How to compare two arrays in node js?

Question

I am having two arrays, how can i compare the two arrays at single shot.

   var arr1= ["a","b","c"];
   var arr2 = ["a","c","d"]

   if(arr1 == arr2){
      console.log(true);
    }else{
      console.log(false);
    }

Answer 1

var arr1 = ["a","b","c"];
var arr2 = ["a","c","d"];

if (arr1.length == arr2.length
    && arr1.every(function(u, i) {
        return u === arr2[i];
    })
) {
   console.log(true);
} else {
   console.log(false);
}

---

Side note for edge cases:

=== is often considered slightly broken for this kind of task because NaN behaves unexpectedly:

var arr1 = ["a",NaN,"b"];
var arr2 = ["a",NaN,"b"];

if (arr1.length == arr2.length
    && arr1.every(function(u, i) {
        return u === arr2[i];
    })
) {
   console.log(true);
} else {
   console.log(false);
}

The code above actually logs false because NaN !== NaN. In addition, === can't distinguish +0 from -0. To cover both of these cases, you could use a stronger comparison known as "egal" or "is", which can easily be implemented like so:

function is(a, b) {
    return a === b && (a !== 0 || 1 / a === 1 / b) // false for +0 vs -0
        || a !== a && b !== b; // true for NaN vs NaN
}

var arr1 = ["a",NaN,"b"];
var arr2 = ["a",NaN,"b"];

if (arr1.length == arr2.length
    && arr1.every(function(u, i) {
        // Use "is" instead of "==="
        return is(u, arr2[i]);
    })
) {
   console.log(true);
} else {
   console.log(false);
}

Answer 2

The top answer is good, but I would also consider using Array.prototype:

Array.prototype.equals = function (arr) {
    return this.length == arr.length && this.every((u, i) => u === arr[i]);
}

console.log([1,2,3].equals([1,2,3])); // true
console.log([1,2,3].equals([1,3,3])); // false
// BUT!
console.log(["a",NaN,"b"].equals(["a",NaN,"b"])); // false, because NaN !== NaN

If you want it to work for NaNs too and distinguish +0 and -0, better use this:

Array.prototype.equals = function (arr) {
    function is(a, b) { // taken from the top answer
        return a === b && (a !== 0 || 1 / a === 1 / b) // false for +0 vs -0
            || a !== a && b !== b; // true for NaN vs NaN
    }
    return this.length == arr.length && this.every((u, i) => is(u, arr[i]));
}

console.log(["a",NaN,"b"].equals(["a",NaN,"b"])); // true

Answer 3

[ES6]

Top answer is good & enough.

But when you just want to compare its values are same you have to sort it before. here's no need sort code.

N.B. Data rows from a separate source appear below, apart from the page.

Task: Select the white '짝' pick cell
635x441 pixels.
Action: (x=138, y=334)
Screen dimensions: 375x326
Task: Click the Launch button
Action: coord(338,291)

if(arr1.length == arr2.length && arr1.every((v) => arr2.indexOf(v) >= 0)) {
    console.log(true);
} else {
    console.log(false);
}

And.. I think using a 'some' instead of 'every' is better.

If those are not same, 'some' gives you a early exit. - very little early but early ;)

if(arr1.length == arr2.length && !arr1.some((v) => arr2.indexOf(v) < 0)) {
    console.log(true);
} else {
    console.log(false);
}

Answer 4

I wanted to add some modification of the code made by 'Taihwan Hah' but could not leave a comment (the system told me so)

So here is my modifs:

function ArrayEquals(arr1,arr2){
    return arr1.length === arr2.length && !arr1.some((v) => arr2.indexOf(v) < 0) && !arr2.some((v) => arr1.indexOf(v) < 0);
}

basically, I had to check for but array because my arrays do not contains unique numbers.